EXERCISE REQUIREMENTS: The entries below contain pictures, which are to be left out; write out exactly, and only, the lines from the line with "Open the winscp.net/eng/docs/license link" up to and including the line with "1118x629 pixels. How".

[Opening SUPPLIED DATA section]

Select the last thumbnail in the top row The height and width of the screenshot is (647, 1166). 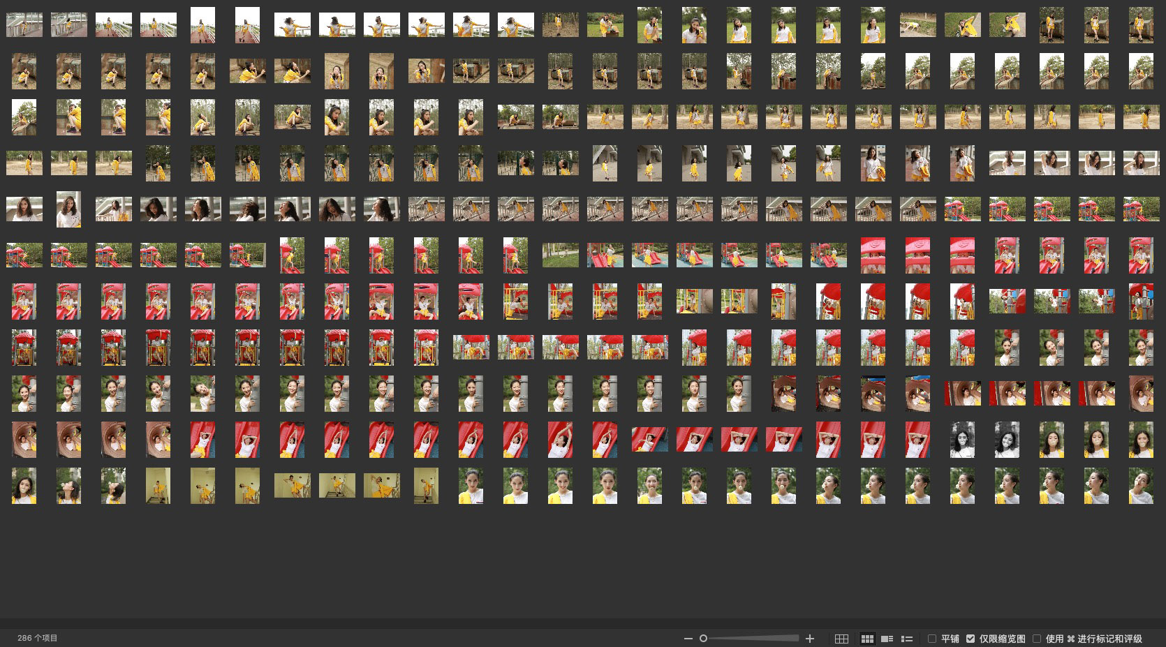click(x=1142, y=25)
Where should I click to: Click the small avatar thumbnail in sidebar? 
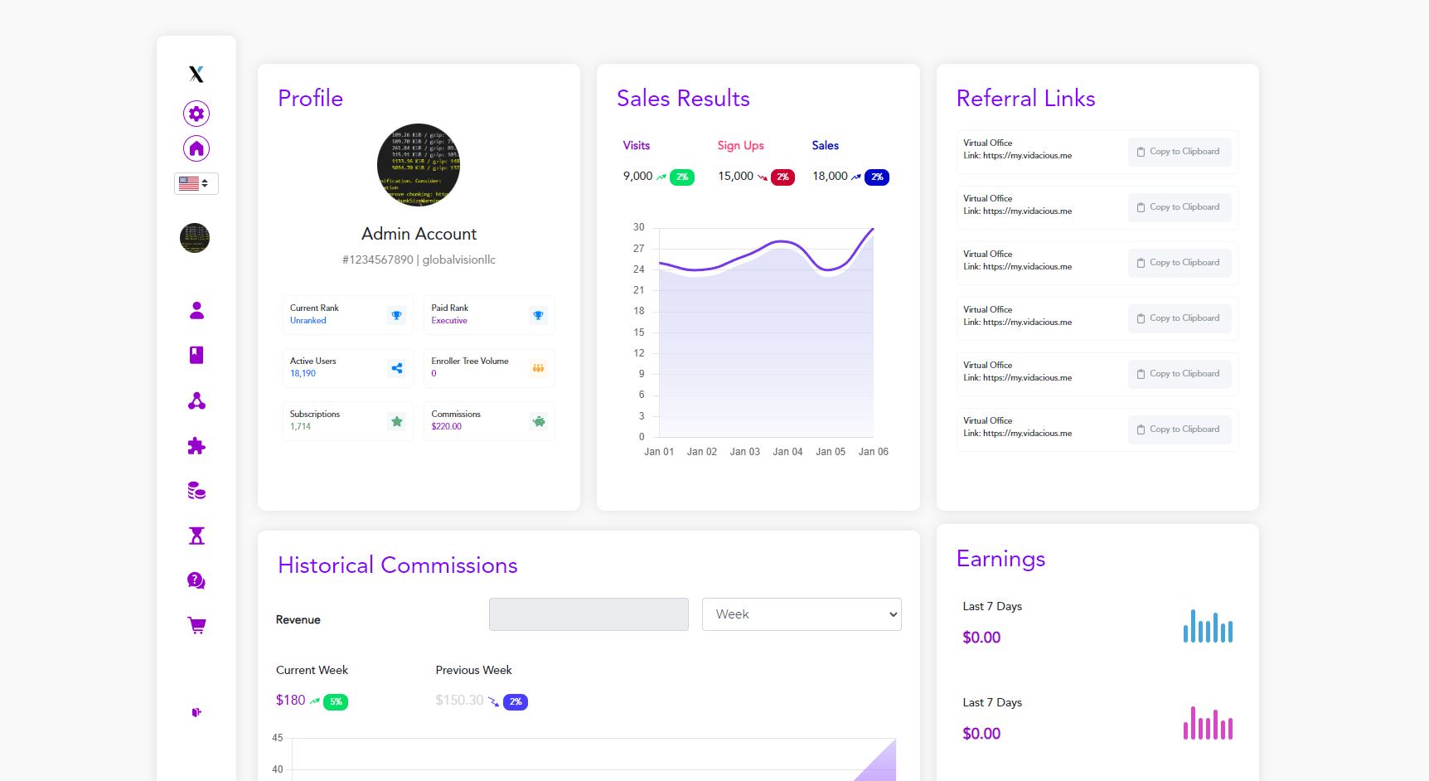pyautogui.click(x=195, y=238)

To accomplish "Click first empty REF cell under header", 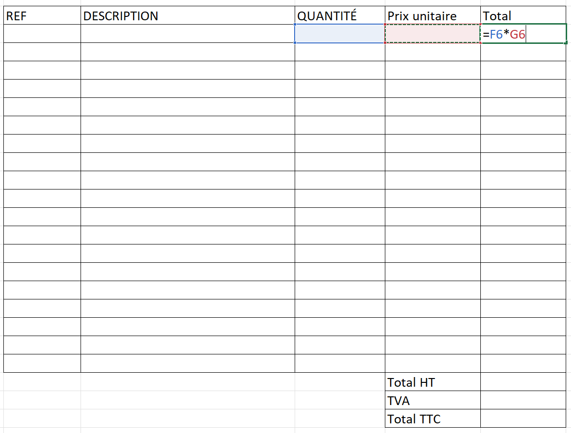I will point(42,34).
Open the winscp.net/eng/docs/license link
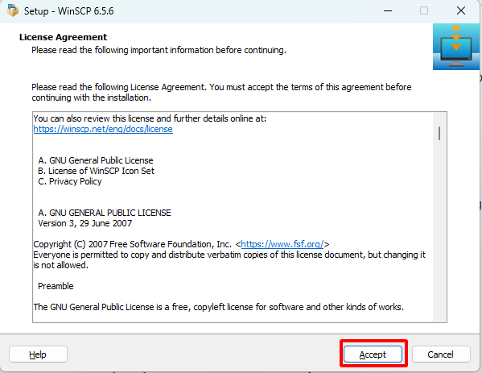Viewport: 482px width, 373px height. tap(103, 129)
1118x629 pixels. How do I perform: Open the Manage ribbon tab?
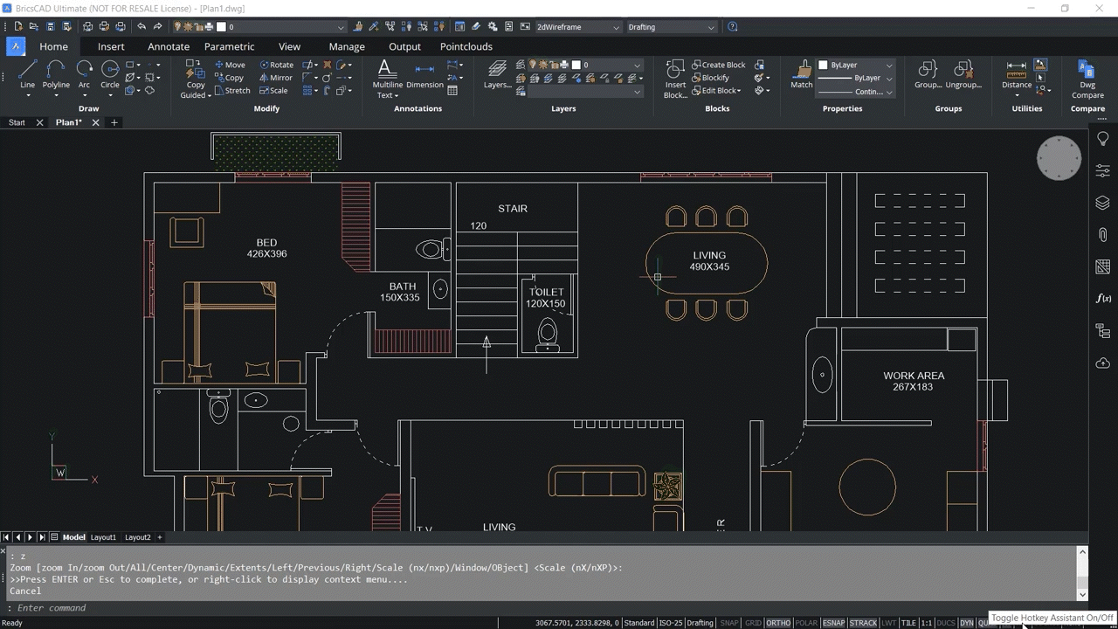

[Closing SUPPLIED DATA section]
[Opening SUPPLIED DATA section]

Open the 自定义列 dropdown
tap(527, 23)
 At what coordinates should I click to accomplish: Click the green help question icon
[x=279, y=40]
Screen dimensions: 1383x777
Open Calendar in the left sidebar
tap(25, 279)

[Closing SUPPLIED DATA section]

SOLUTION FOR THIS EXERCISE:
Open the winscp.net/eng/docs/license link
Viewport: 482px width, 373px height. tap(103, 129)
1118x629 pixels. How do I perform: Open the Manage ribbon tab?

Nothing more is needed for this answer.